Evecxia’s pre-clinical data aligns with several clinical pilot studies conducted over the years with native 5-HTP. These studies reported that (i) adjunctive native 5-HTP can elevate brain extracellular serotonin beyond the first-line antidepressant effect, based on neuroendocrine biomarkers, and (ii) that adjunctive native 5-HTP can augment antidepressant efficacy in depressed patients, albeit often with bothersome CMax-related adverse events, and a requirement for multiple daily doses to maintain exposure.
Further, in a Phase 1 trial in healthy volunteers conducted by Evecxia, EVX-101 administered adjunctively to a first-line antidepressant demonstrated neuroendocrine biomarker evidence of extracellular serotonin elevation beyond the effect of the first-line antidepressant, which, everything equal, could equate augmented antidepressant efficacy in patients.
Native 5-HTP has 3 shortcomings as a therapeutic:
In addition, 5-HTP has a narrow absorption window restricted to the upper intestine. Evecxia is employing proven drug delivery technologies and combinations with other compounds to remedy the short-comings of 5 HTP as a therapeutic.
Evecxia is developing drug delivery technologies that secures sustained 5-HTP plasma levels and consequently sustained brain serotonin amplification. These technologies optimize the therapeutic effect of 5-HTP and minimize side effects.
In humans 5-HTP is substantially absorbed only by the upper intestine, and not by the colon. This narrow absorption window occludes using conventional drug delivery technologies to achieve sustained delivery of 5-HTP. Evecxia employs novel proprietary embodiments of validated technologies, to either deliver 5-HTP over a prolonged period to the upper intestine [EVX-101], or to deliver 5-HTP parenterally, bypassing the intestine [EVX-301]. These approaches enable for the first time to achieve sustained drug delivery of 5-HTP in humans.

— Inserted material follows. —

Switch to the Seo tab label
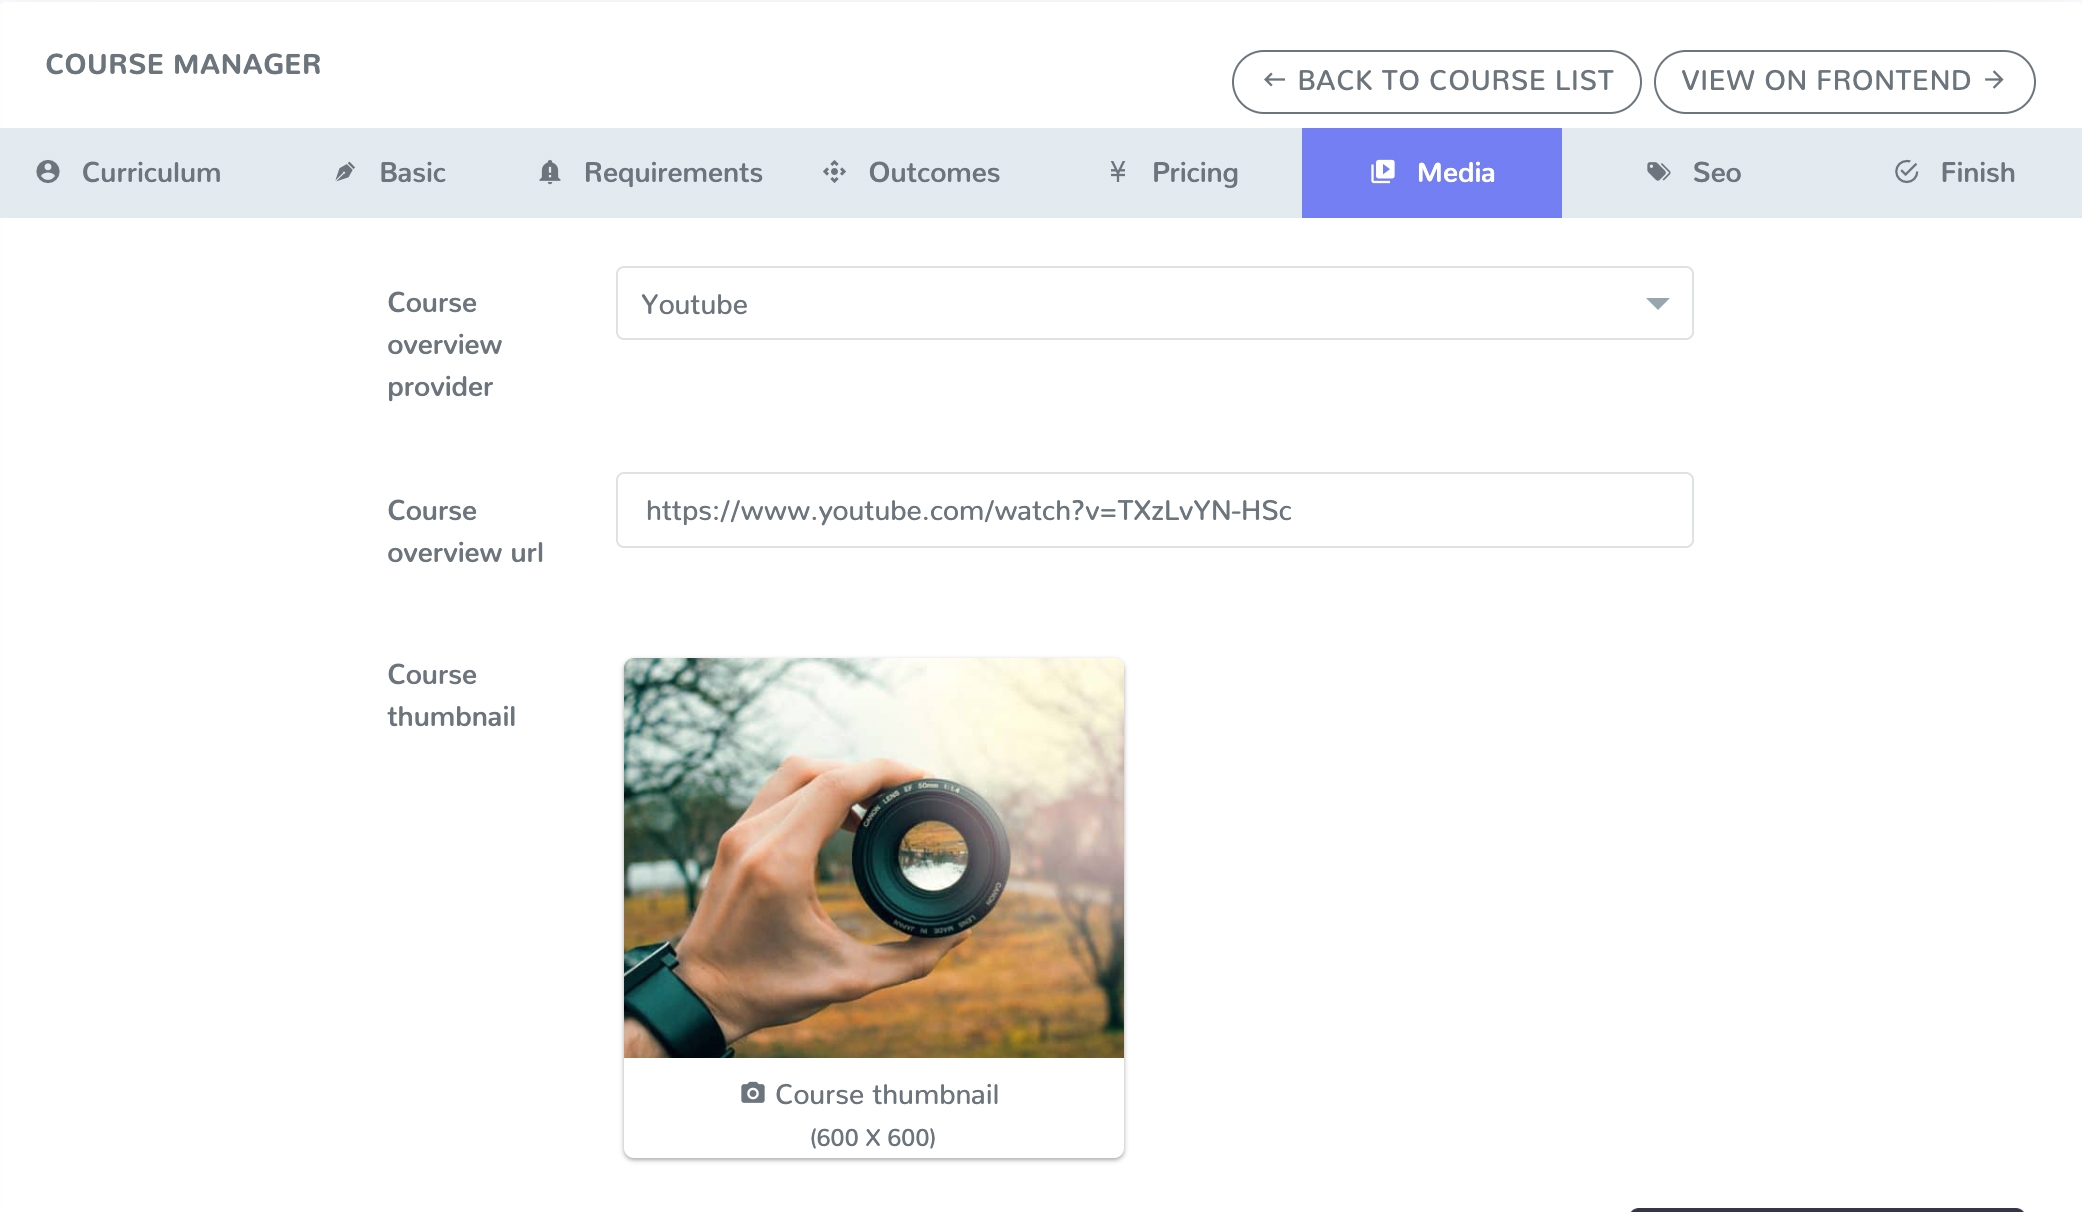The height and width of the screenshot is (1212, 2082). (1717, 172)
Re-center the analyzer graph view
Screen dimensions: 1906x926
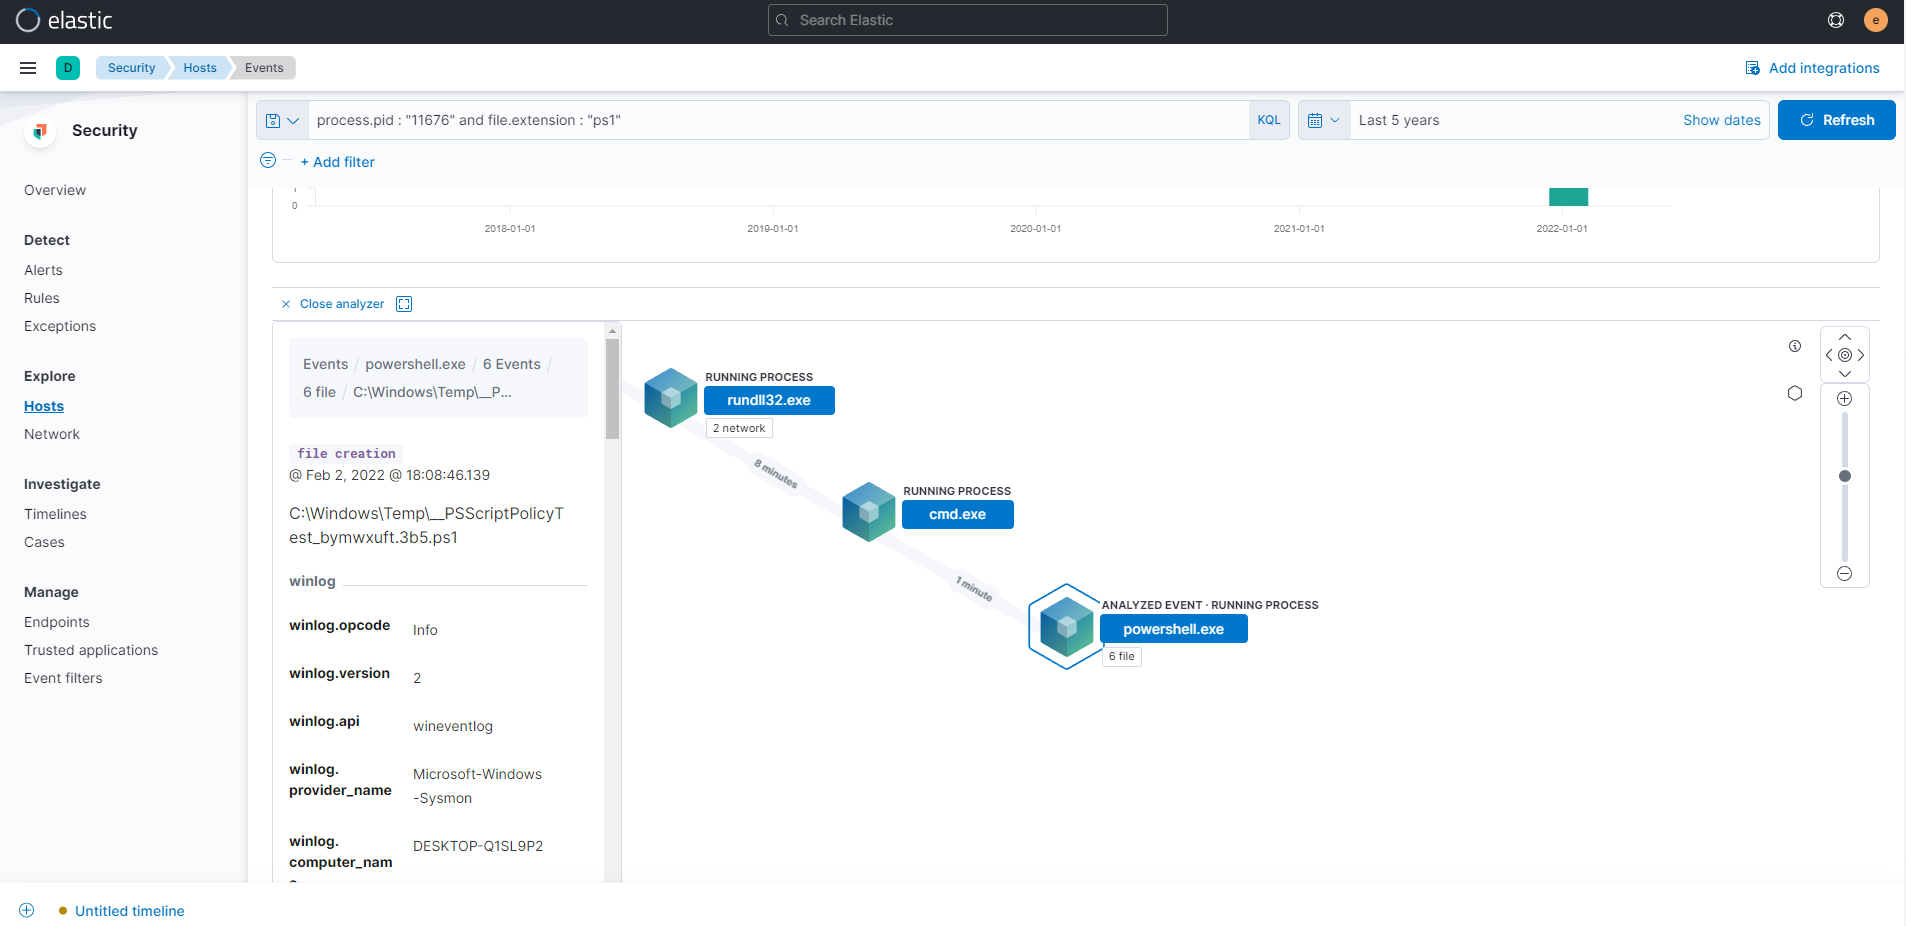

Carbidopa is a drug that inhibits aromatic L-amino acid decarboxylase, the enzyme that converts 5-HTP to serotonin, thus protecting 5-HTP against first-pass metabolism. Evecxia has discovered that extremely small doses of carbidopa can many-fold enhance 5-HTP’s absorption from the intestine. Carbidopa has previously been reported to enhance 5-HTP’s absorption, but in orders of magnitude higher doses. This unexpected pharmacological phenomenon requires that 5-HTP and carbidopa are delivered in close spatial and temporal juxtaposition to the site of 5-HTP absorption, the upper intestine. The low-dose carbidopa approach is used in EVX-101.
In another approach, 5-HTP is delivered via a constant IV infusion. This provides complete dose control, to optimize the rate of brain serotonin amplification, and to personalize the dose to the needs of the individual patient. This approach is used in EVX-301.